The exhibit is called “Boston’s Apollo: Thomas McKeller and John Singer Sargent.”

Sargent was one of the great portrait painters of the late 19th and early 20th centuries. In the last part of the painter’s life, an African American man from Wilmington, Thomas McKeller, was one of his favorite models.

Sargent’s Boston Paintings

Between 1916 and his death in 1925, Sargent employed McKeller as a model in a remarkable series of charcoal drawings, paintings and murals.

Today most of that artwork is still in the Boston area.

In addition to the charcoal drawings at the Isabella Stewart Gardener Museum, you can find murals for which McKeller posed at the Boston Museum of Fine Arts, the Boston Public Library and Harvard’s Widener Library.

The Isabella Stewart Gardener Museum’s exhibit sounds interesting– complex, multi-layered and interesting.

But more than anything, what caught my eye was McKeller’s home, Wilmington, and when he was born there, 1890.

Study for Chiron and Achilles for the Rotunda of the Museum of Fine Arts, Boston (1916–21), John Singer Sargent. Isabella Stewart Gardner Museum, Boston

Study for Chiron and Achilles for the Rotunda of the Museum of Fine Arts, Boston (1916–21), John Singer Sargent. Isabella Stewart Gardner Museum, Boston

In the exhibit’s catalog, I saw that McKeller family owned land at the corner of 5th and Nixon Street in Wilmington, not far from the current site of the 1898 Memorial Park and the historical marker for Abraham Galloway.

Thomas McKeller was baptized at St. Stephen AME Church, a church where I once spoke, and his father Elisha was an officer in the Giblem Lodge, the city’s first African American Masonic lodge.

Thomas McKeller came into the world at the beginning of a decade that briefly saw the city blossom with racial, cultural and political progress.

That all ended with the racial massacre in 1898, when McKeller was eight years old. He left Wilmington when he was 23.

He was one of the refugees. When he fled Wilmington, he was getting away from the ugly, hollowed out shell of a place that the city had become when the white supremacists came to power in 1898.

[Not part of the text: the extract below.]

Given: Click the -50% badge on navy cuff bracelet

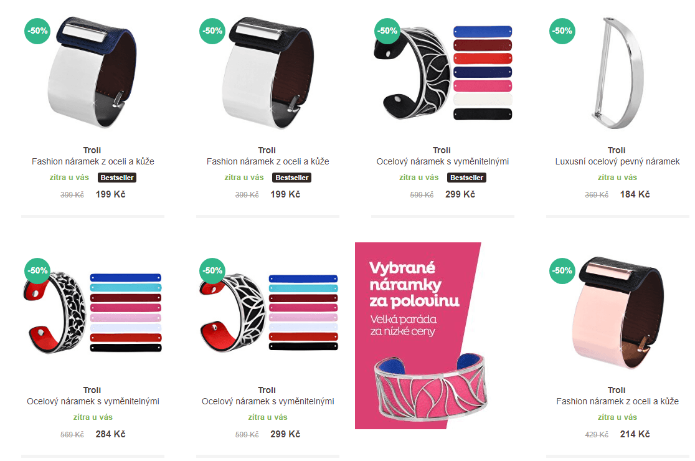Looking at the screenshot, I should coord(37,31).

Thomas McKeller was also the model for Sargent's "Nude Man Standing" (ca. 1917-20) at the Philadelphia Museum of Art. Courtesy, Philadelphia Museum of Art

Thomas McKeller was also the model for Sargent’s Nude Man Standing (ca. 1917-20), a charcoal drawing at the Philadelphia Museum of Art.

McKeller may have been looking for more than one kind of freedom when he left Wilmington.  In a video interview accompanying the exhibit, his great-niece, Deidre O’Bryant, speculates that he may have also been looking for a home where it was not as dangerous to be a a gay man.

(I don’t know how much better the Boston area really was for a gay man. While McKeller lived in the city, even Harvard’s leaders waged a campaign to dismiss gay professors and expel gay students.)

McKeller came to Boston and eventually found a job as a bell hop and elevator attendant at the Hotel Vendome. Sargent stayed at the hotel when he was in Boston, and that’s where the two met.

The exhibit explores McKeller’s life, his relationship with Sargent and his influence on Sargent’s art.

It explores the homoerotic power of Sargent’s depictions of McKeller and the nature of the two men’s relationship. It also explores the dynamics of power, race and artistic representation in their collaboration.

The exhibit makes clear that McKeller did not have an easy life in Boston. But at least he had a life. At least he got out. At least he had a chance to love and be loved.

And now, unlike so many others that fled from Wilmington after 1898,  he is remembered.

From now on, I will look at Sargeant’s oil portrait of McKeller at the top of this page whenever the victims of 1898 seem like an abstraction to me because I do not know their names or what they looked like.

I will look at his eyes and I will look at how beautiful he is.

Then I will remember: that’s who they were trying to kill, and that’s who they killed. People like him.

Now I want to know what happened to all the others who fled Wilmington. I want to know where they ended up and what became of them. I want to see their eyes, their faces.